On ne mangeait pas de porc, ni de lapin, ni de crustacés

Hasard de la lecture, je viens de terminer un roman parlant de marranes et du sertao : Le don du mensonge de Ronaldo Correia de Brito (Editions Liana Levi, Paris 2010) Il y a longtemps que j’ai perdu le goût innocent de prendre un bain de pluie et je retrouve précisément ce sujet dans le dernier ouvrage de Nathan Wachtel.

« Une mémoire marrane encore vivante se perpétue obstinément au Brésil, plus de cinq cents ans après la conversion forcée, jusque dans les terres arides du Nordeste, dans le lointain et mythique sertao. »

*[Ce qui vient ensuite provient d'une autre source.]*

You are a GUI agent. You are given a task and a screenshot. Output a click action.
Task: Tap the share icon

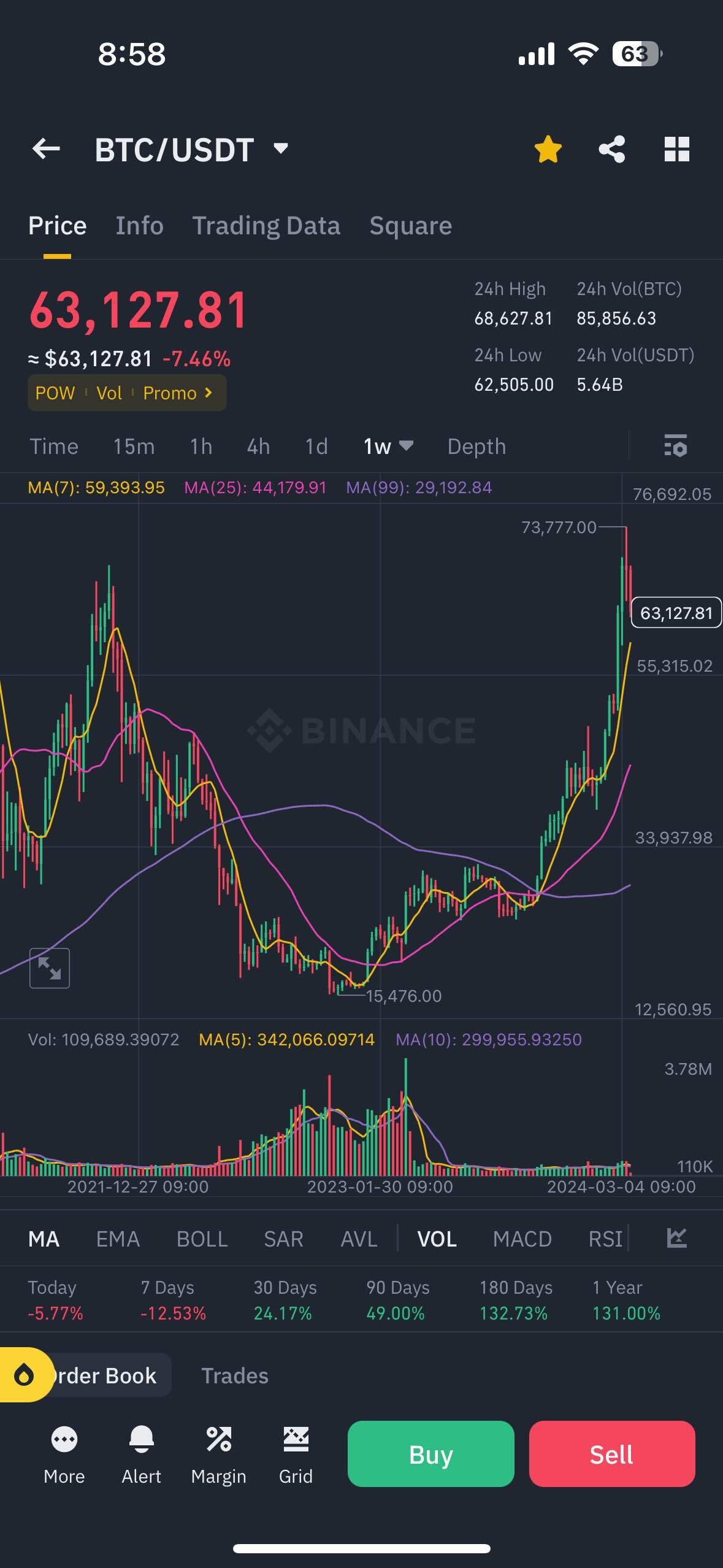tap(611, 149)

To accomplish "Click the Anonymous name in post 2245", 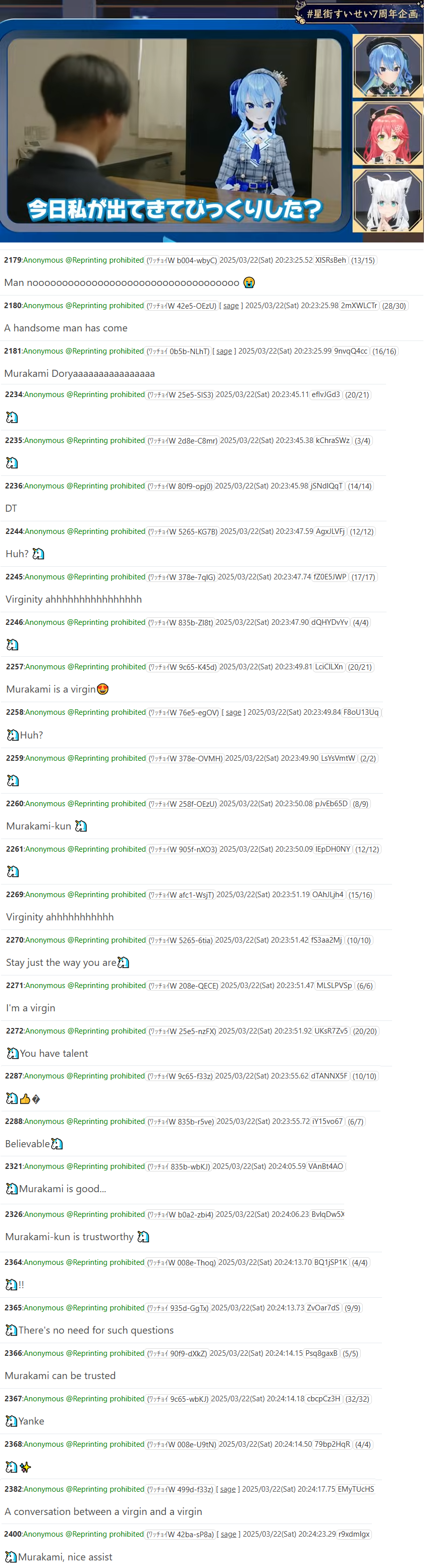I will point(44,576).
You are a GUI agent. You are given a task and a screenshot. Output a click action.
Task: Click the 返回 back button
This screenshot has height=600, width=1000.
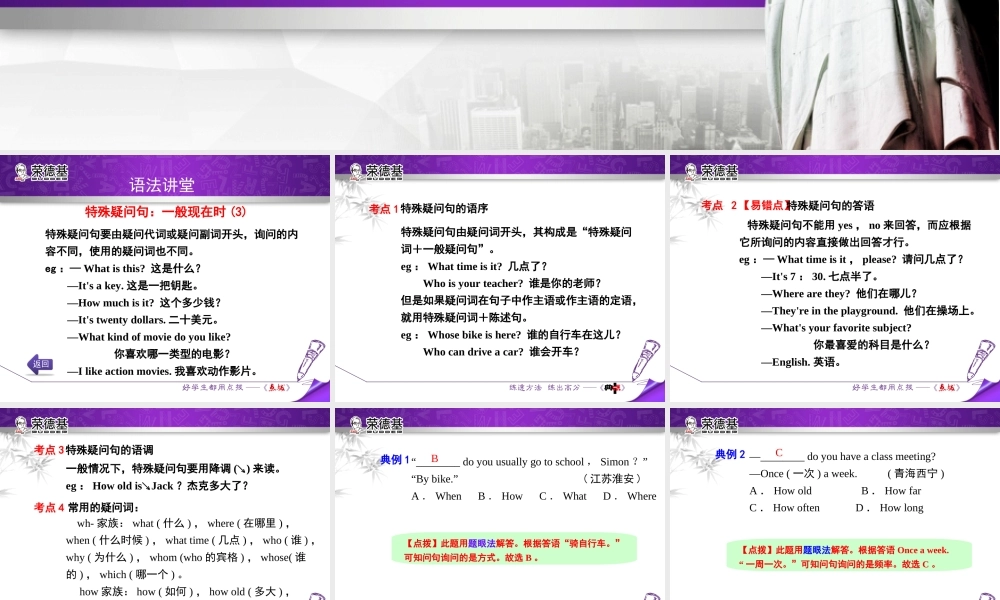pyautogui.click(x=40, y=366)
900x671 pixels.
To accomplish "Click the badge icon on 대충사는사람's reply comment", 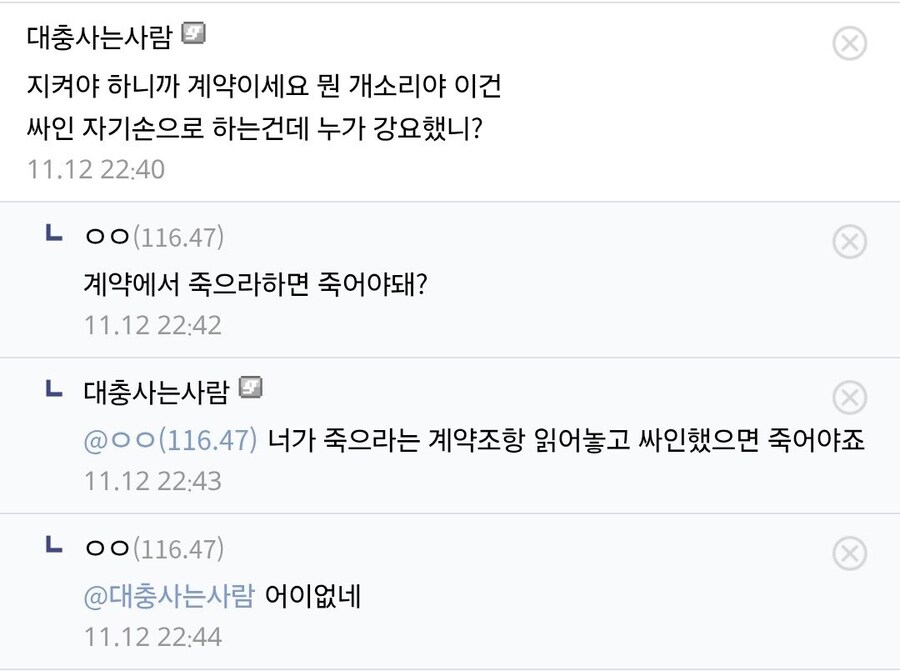I will point(253,390).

Comme le souligne l’auteur « Entre mémoire et oubli, la condition marrane s’accompagne au fil du temps de représentations et réactions ambivalentes, tant positives que négatives, à l’égard de l’héritage juif… ». Il s’attarde plus longuement sur les tentatives de dénégation, de refoulement, de falsification, pour ajouter que ce n’en « sont pas moins des procédures mémorielles, elles aussi, quoique en négatif : spectre qui hante tant de familles obsédées par l’impérieuse nécessité de cacher des secrets estimés honteux. »

Dans son introduction, Nathan Wachtel replace historiquement l’arrivée de ces nouveaux-chrétiens au Brésil, avant de nous parler de ces témoignages, ces récits qui feront la seconde partie de l’ouvrage « ils se succèdent en fonction de la musique qu’ils me semblent faire entendre, du système d’échos que l’on perçoit entre les thèmes récurrents d’une expérience singulière à l’autre – en quoi ces récits expriment bien une mémoire véritablement collective. »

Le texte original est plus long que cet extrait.